What are the inclusion and exclusion criteria?
Inclusion criteria:
- Infants enter the study between 7 and 16 months of age, when they are able to prop sit for 3 seconds and maintain their head at least to the level of neutral alignment with their trunk.
- Gross motor delay as reflected in the Bayley III motor subtest >1.0 SD below the mean.
- Neuromotor disorder such as cerebral palsy (CP), or at risk for CP because of extreme prematurity or brain damage that occurred at or around birth, or infants with motor delay of an unspecified origin (no clear diagnosis, but delayed as defined above)
Exclusion criteria:
- Medical complications that severely limit participation in assessments and intervention such as severe visual and congenital/genetic anomalies or uncontrolled seizure disorder.
- Diagnosis other than an unchanging neuromotor disorder (examples: autism, Down syndrome, spinal cord injury, acquired head injury, muscle disorder).
- A child will be excluded if the parents report any of following:
- The child has a disability of a progressive nature such as muscular dystrophy;
- The child’s family plans to move out of the local area within one year from the start of the study;
- The child has major surgery planned that might affect physical performance.
What are our outcome measures?
The Bayley developmental test (cognitive, motor, and language) is the final primary outcome measure. Other primary measures are the Gross Motor Function Measure, the Early Problem Solving Indicator, and a Reaching Measure. Secondary measures include a modified Parent Child Interaction observation, an object permanence measure, a means-end skill measure, sitting kinematics, and the HOME-AHEMD. See the figure below for our theoretical model of change expected in this study.
How are we addressing fidelity of intervention in this study?

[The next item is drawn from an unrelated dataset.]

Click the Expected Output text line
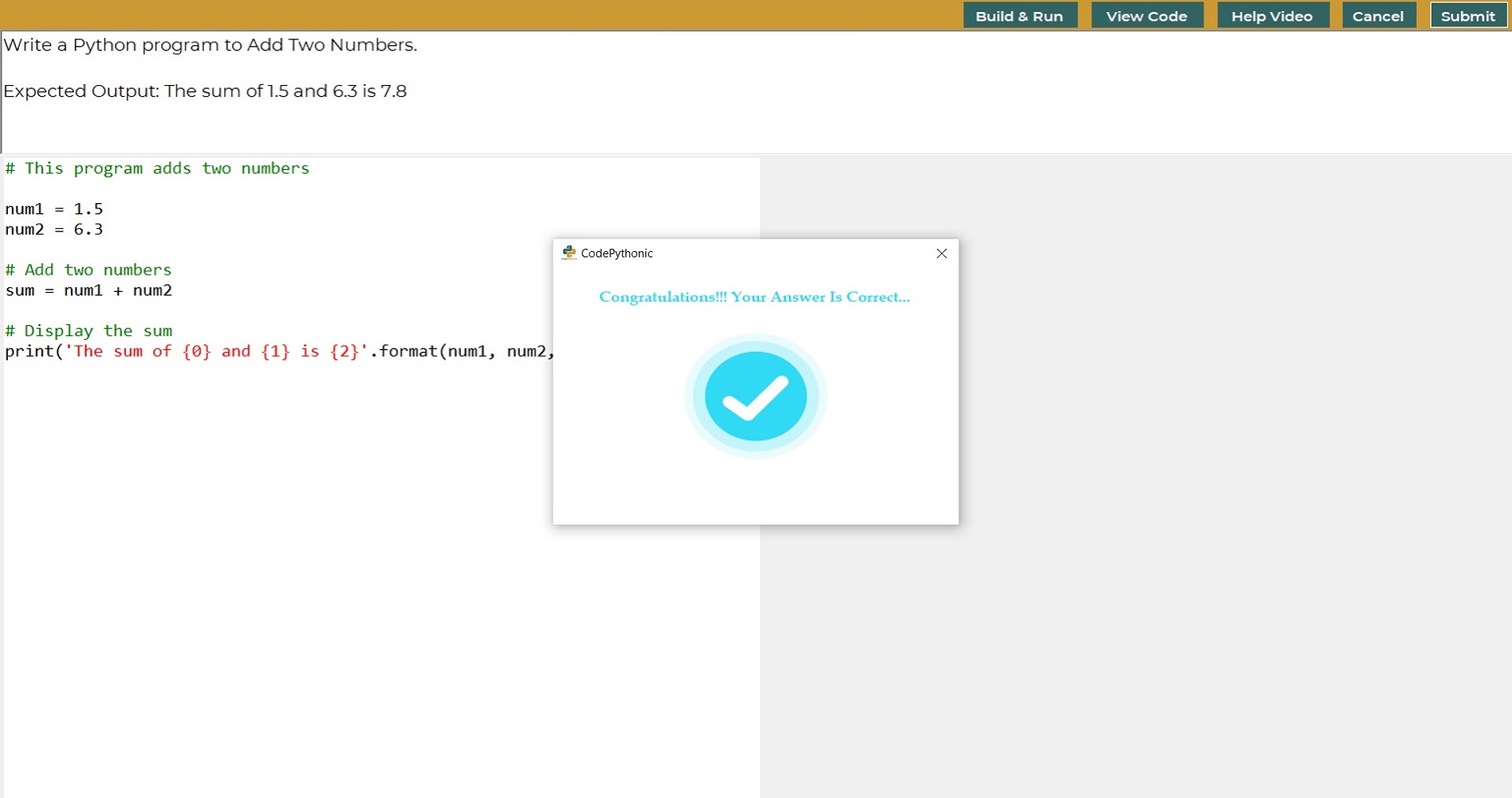This screenshot has height=798, width=1512. click(205, 91)
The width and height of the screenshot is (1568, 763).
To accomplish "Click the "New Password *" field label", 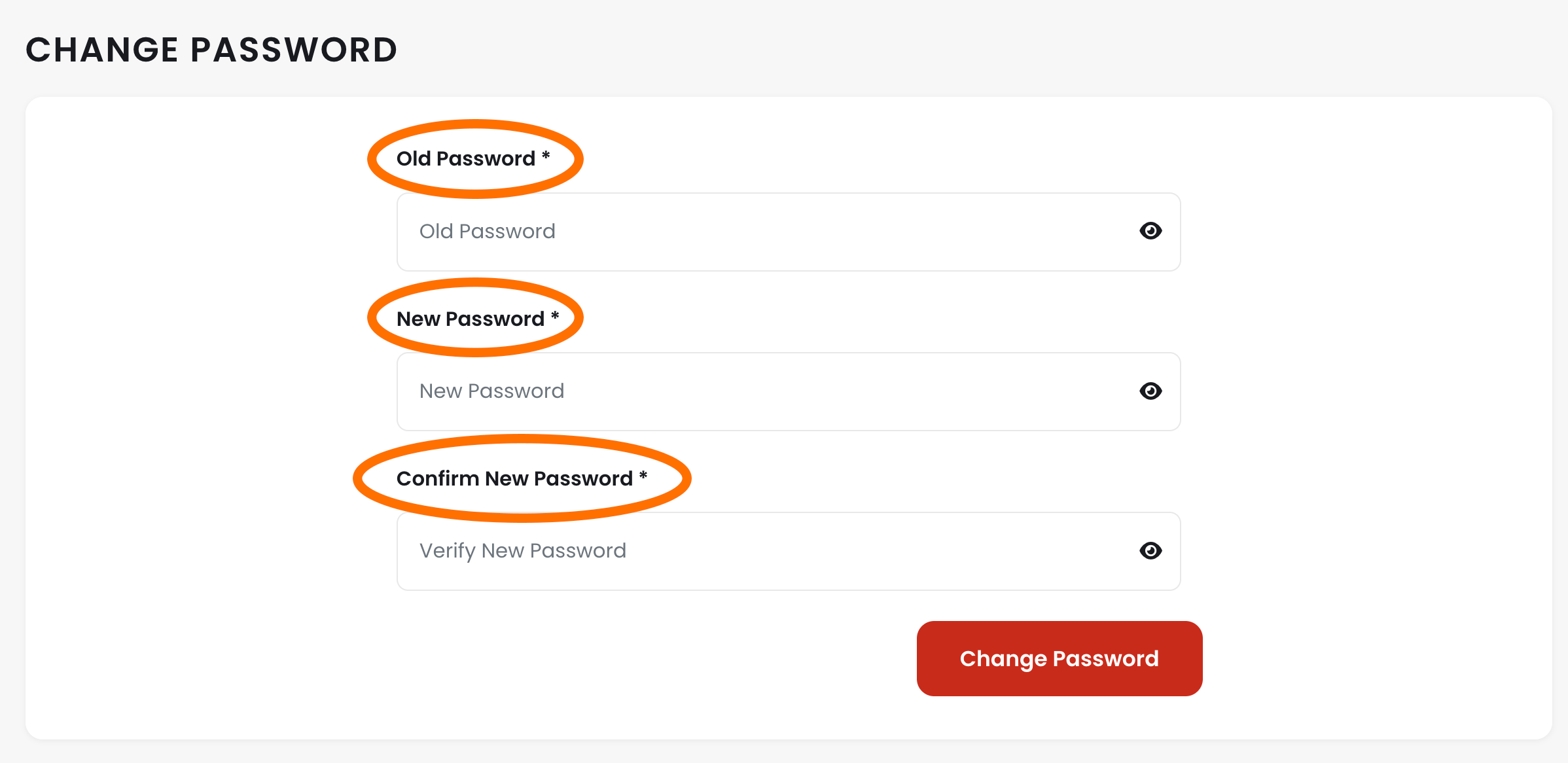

All intervention therapists are trained to achieve at least 80% fidelity of the START-Play intervention as the study begins. Each child in the study will have a video-taped fidelity analysis 3 times during the study, including the children in the control group. This is to assure that the START-Play key ingredients are, in fact, being provided only to the children in the intervention group. We code therapist behaviors minute by minute to quantify the degree of fidelity overall for each child in the study.
Four key ingredients of cognitive opportunities are measured through fidelity check: object permanence, means ends, body-object or object-object affordance, and joint attention. Opportunities are provided through motor activities which require the infant to be active during the practice of the cognitive skills. The video fidelity checks are coded by a single assessor to maintain consistency of coding, and this assessor is a pediatric PT who has achieved 95% agreement on repeated measures of practice videos prior to the study start.